> Teks Bacaan

═══

4. Syirkah Wujuh Ain, yaitu: sesuatu dari
ikatan-ikatan yang berkeseimbangan seolah-olah bukan ahli kafalah atau seperti
tak ada kelebihan bagi penjual dan pembeli.
5. Syirkah
Al-irts, Yakni: berkumpulnya para pewaris dalam memiliki benda dengan cara
pewarisan.
6. Syirkah
Al-gonimah, yakni: berkumpulnya para tentara dalam pemilikan ghanimah.
7. Syirkah
Mutaba ‘ain Syai’a Bainahuma, yakni: dua orang atau lebih berkumpul dalam
pembelian rumah dan yang lainnya.
8. Syirkah
Al-amal, yaitu: berkumpulnya dua orang atau lebih dalam pemilikan barang dengan
waris pembelian, pemberian atau yang lainnya.
Dari sekian pembagian macam-macam sirkah tersebut ada beberapa model syirkah, contohnya syirkah bilmall yang paling sering kita temukan yang di praktikkan di masyarakat maupun di instansi tertentu. Karena dengan harta atau uang atau mall akan mudah merencanakan dan mengadakan satu kesepakatan untuk sama-sama memperoleh laba yang bisa di bagi antara pemodal dan pekerja.
B. Pengertian Mudharabah
Mudharabah secara bahasa berasal dari kata Ad-darbu yang berartikan memukul. Mudharabah
juga dapat diartikan sebagai proses seseorang melangkahkan kakinya dalam
melaksanakan usahanya.[10]
Mudharabah atau qirad bagian dari salah satu bentuk
perjanjian kerja sama, sedangkan istilah mudharabah biasa digunakan orang Irak sedangkan
kata qirod sering digunakan oleh orang hijaz, akan tetapi maksud dari keduanya
yaitu sama. Pengertian menurut fuqaha, yaitu pemilik saham menyerahkan sahamnya
kepada pekerja atau penguasa untuk mengembangkan atau memperdagangkan hasil
dari keuntungannya dibagi di antara keduanya dengan kesepakatan bersama.[11]
Kegiatan mudharabah ini secara praktik adalah janjian
kerjasama antara pemilik modal dan pengelola dan nanti hasil dari itu dibagi
sesuai kesepakatan antara keduanya. Apabila dalam prosesnya mengalami kerugian
dan itu sebabnya bukan dari kelalaian pengelola, dan jika perjanjian awal pemilik
modal yang akan menanggung kerugian, maka seluruh kerugian di tanggung oleh
pemilik modal. Namun apabila kerugian terjadi akibat dari kelalaian pengelola
maka semua kerugian ditanggung oleh pengelola tersebut.

═══

> Butir Tugas A
Tuliskan semua jenis syirkah yang diberi nomor dalam teks bacaan tentang syirkah dan mudharabah.
> Butir Tugas B
Lanjutkan teks bacaan tentang syirkah dan mudharabah mulai dari bagian sesudah kalimat terakhirnya.

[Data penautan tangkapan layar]
═══

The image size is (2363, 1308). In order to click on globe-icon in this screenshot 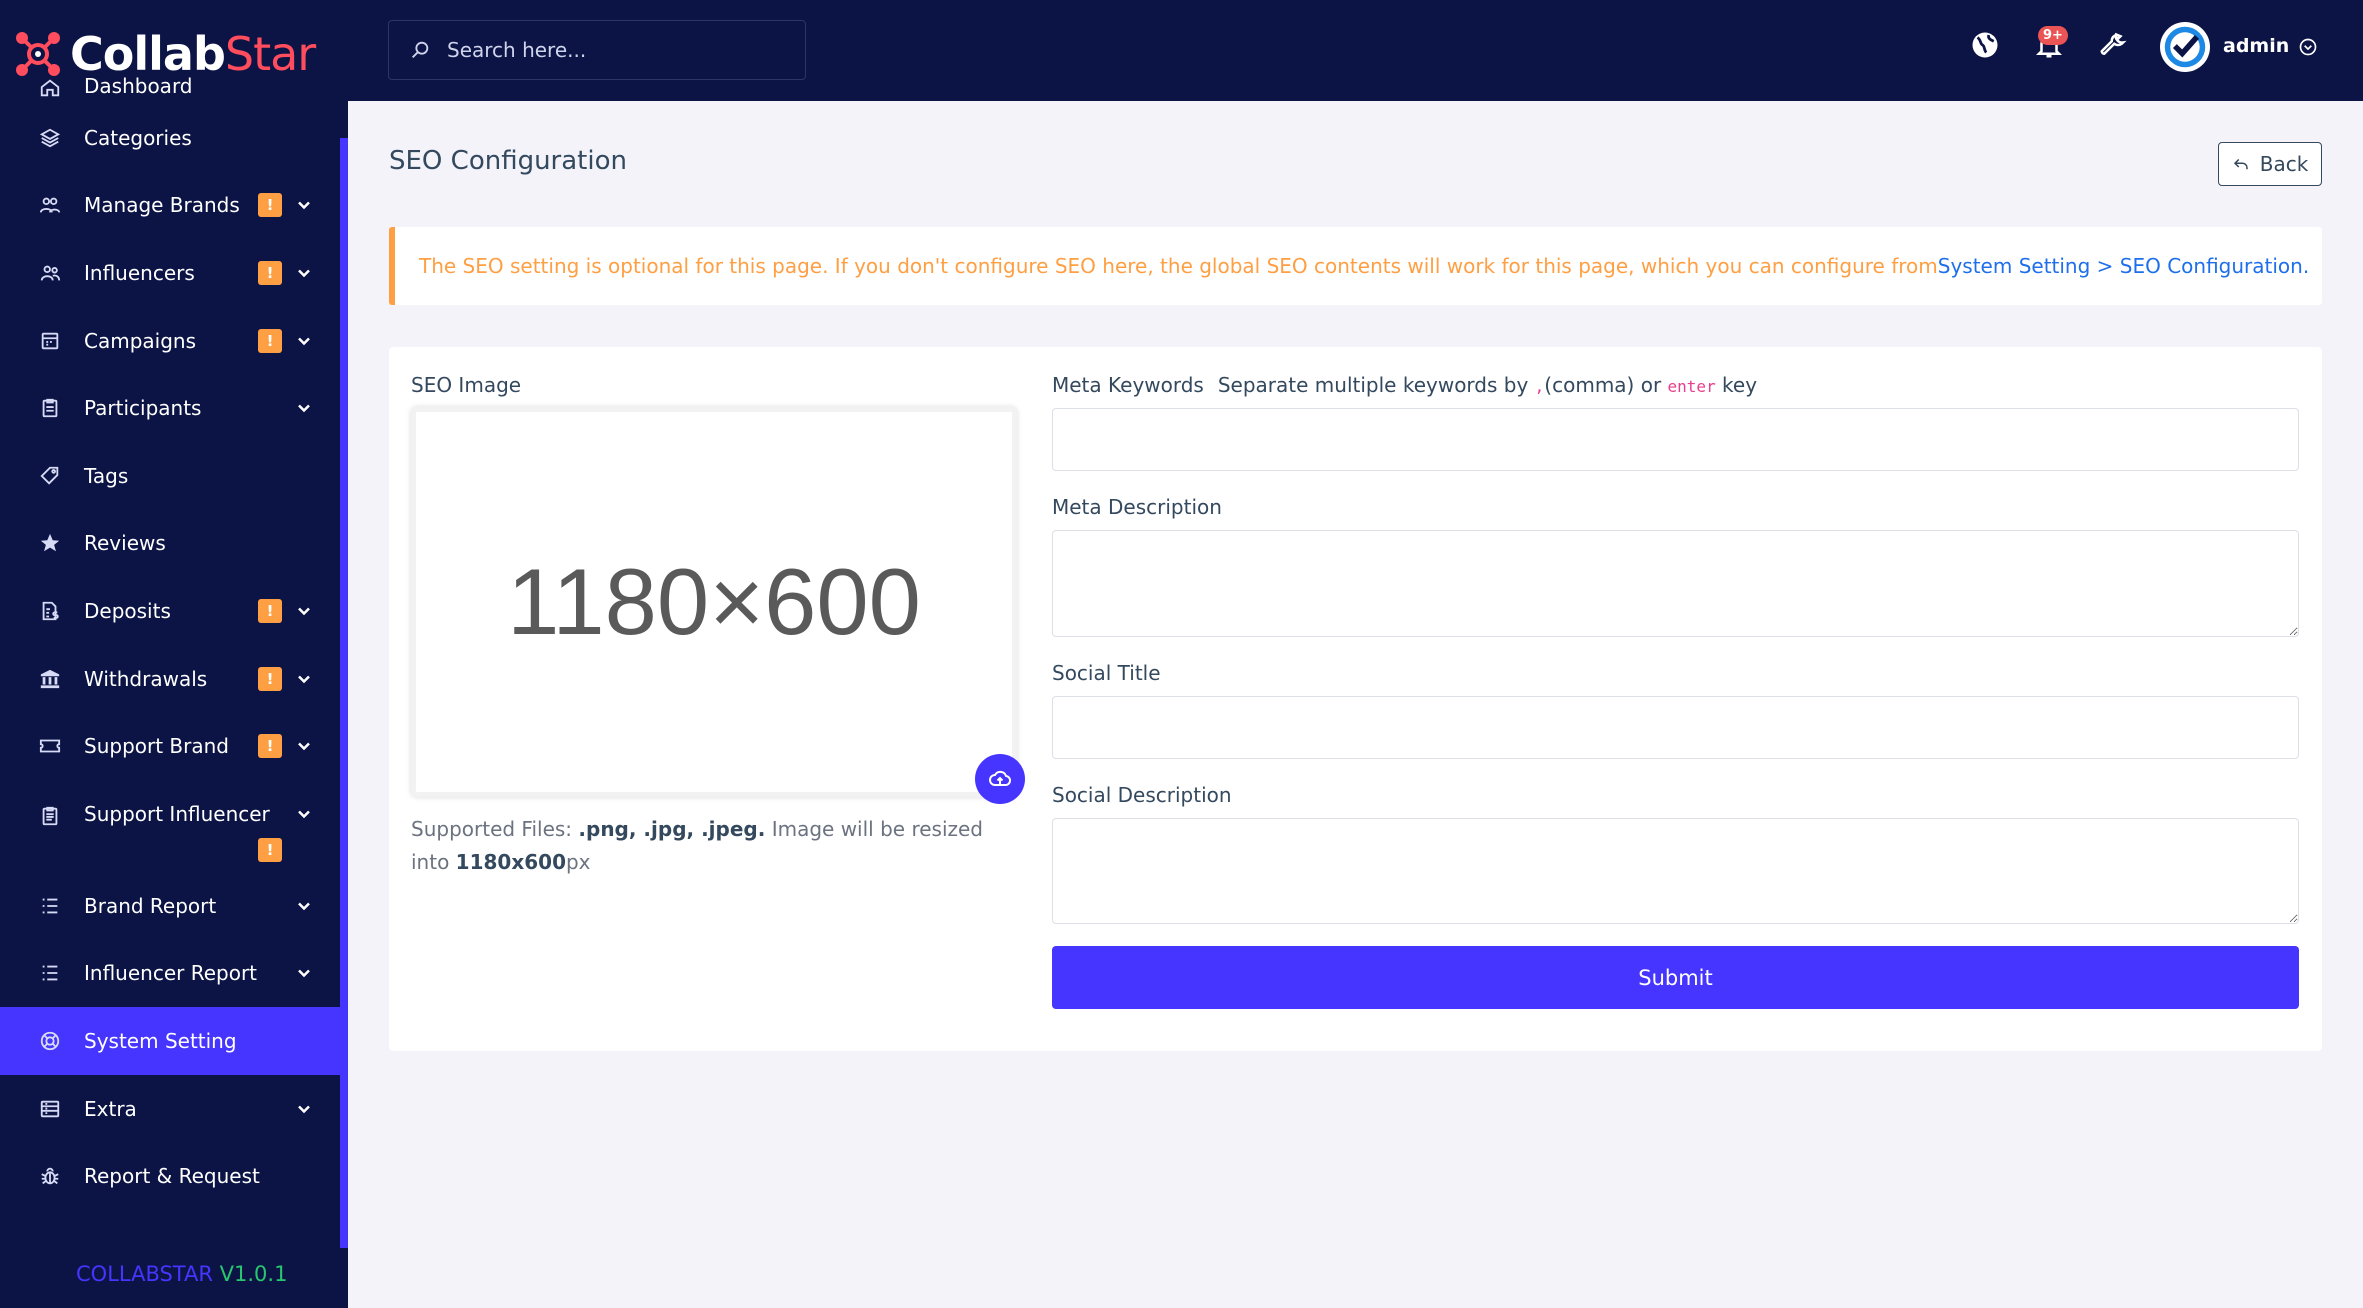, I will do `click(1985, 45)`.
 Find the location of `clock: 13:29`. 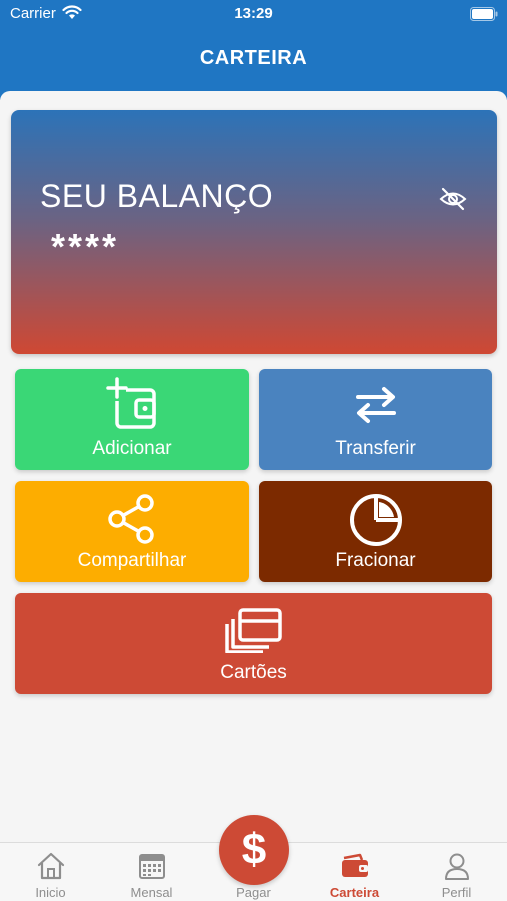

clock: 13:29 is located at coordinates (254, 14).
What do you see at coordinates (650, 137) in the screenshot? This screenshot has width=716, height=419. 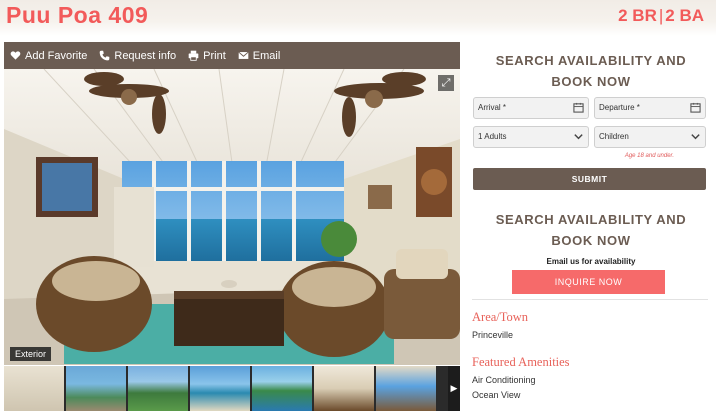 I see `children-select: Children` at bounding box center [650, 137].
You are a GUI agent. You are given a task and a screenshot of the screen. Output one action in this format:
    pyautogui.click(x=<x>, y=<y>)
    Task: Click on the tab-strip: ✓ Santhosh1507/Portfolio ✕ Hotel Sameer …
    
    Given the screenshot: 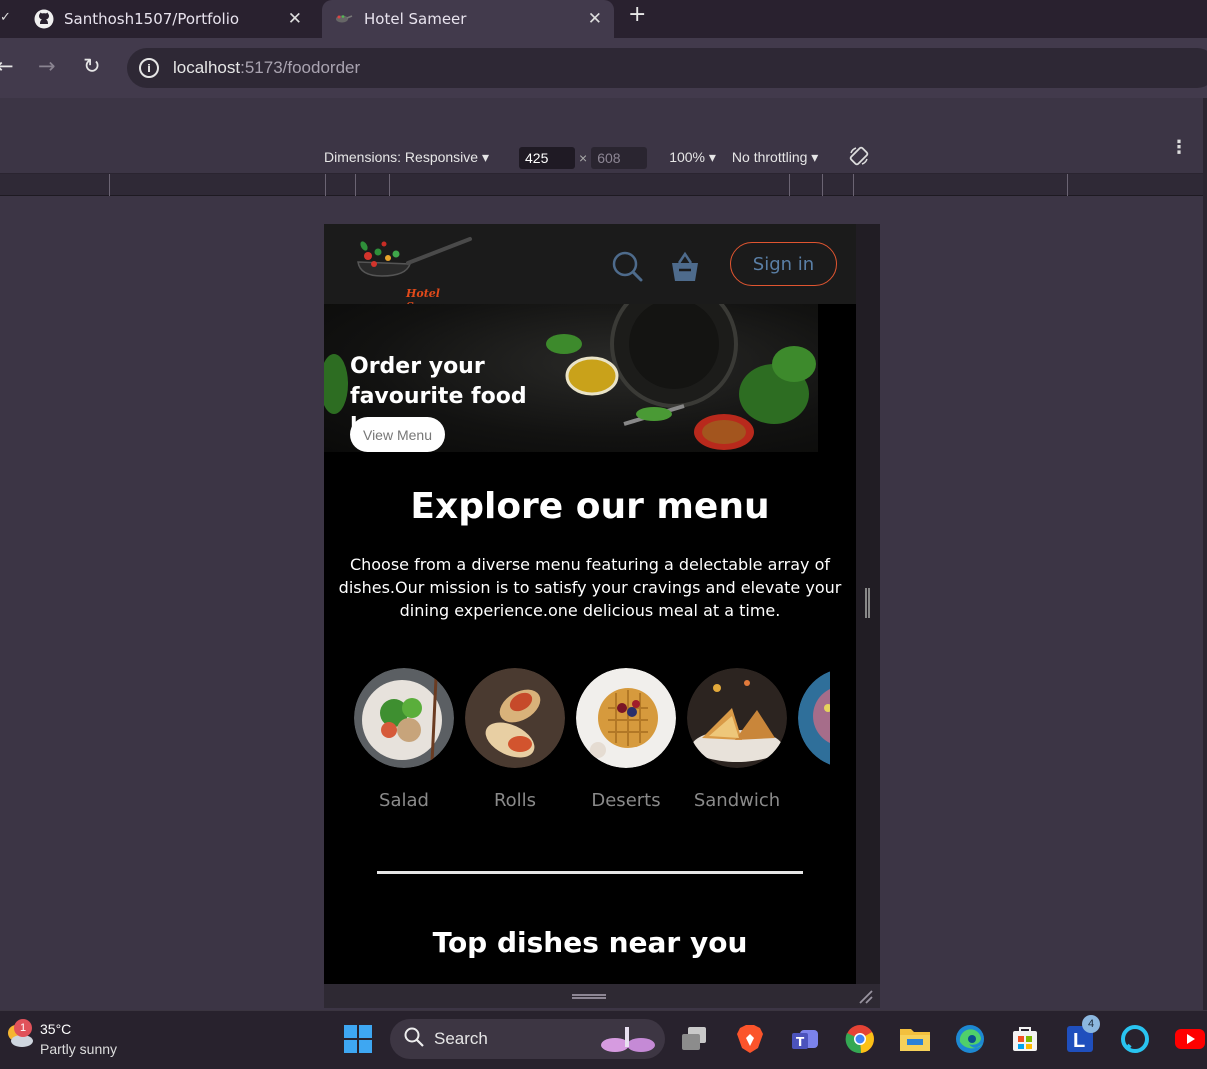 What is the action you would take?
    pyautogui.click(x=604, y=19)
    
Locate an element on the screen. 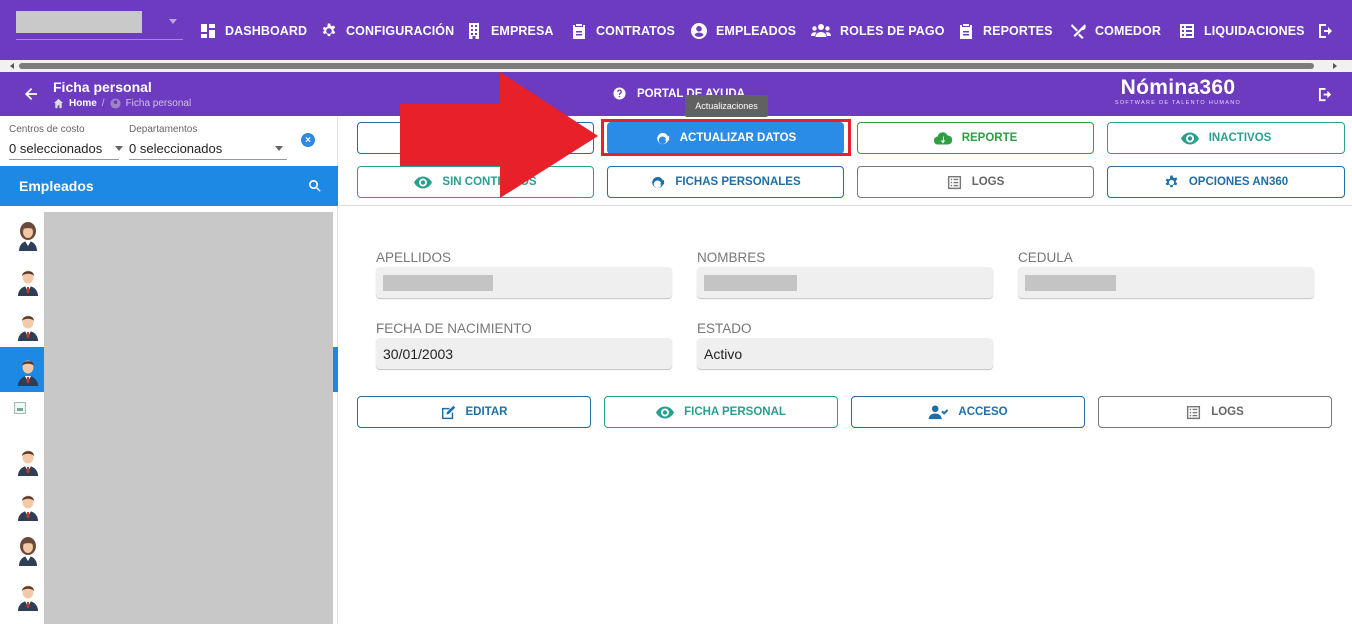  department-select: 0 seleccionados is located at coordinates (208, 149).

═══

> Kotak Jawaban A
- Syirkah Wujuh Ain
- Syirkah Al-irts
- Syirkah Al-gonimah
- Syirkah Mutaba ‘ain Syai’a Bainahuma
- Syirkah Al-amal

> Kotak Jawaban B
B.
Rukun
dan Macam-Macam Mudharabah
Para Ulama’ berbeda tentang rukun dan syarat
mudharabah. Dari ulama Hanafiah, mudharabah itu rukunnya dibagi dua yaitu:
Ijab/pernyataan pemberi saham dan yang kedua adalah kabul, yaitu pernyataan
penerima saham atau pengelola. Perjanjian itu memenuhi syarat apabila diantara keduanya
sudah mengucapkan.[12]
Menurut ulama yang lain rukun Mudharabah itu ada 3, yang
pertama: Aqidain yaitu dua orang yang berjanji, kedua: Ma’qud Alaih ya’itu
saham atau modal, yang ketiga: Sighah ya’itu: pernyataan Ijab dan Qabul dari
kedua belah pihak. Ulama Syafi'iyah menjelaskan rukun mudharabah ada 5 unsur.
Pertama Aqidain, yakni dua orang yang melakukan perjanjian, kedua Mall atau
saham, ketiga amal atau usaha yang dikelola, keempat laba atau hasil, dan yang
kelima sigoh atau pelafalan Ijab dan Qabul dari kedua belah pihak.
Terkait pendapat beberapa ulama di atas ada beberapa
syarat yang harus terpenuhi:
1. Aqidain
(dua orang yang melakukan perjanjian) harus cakap.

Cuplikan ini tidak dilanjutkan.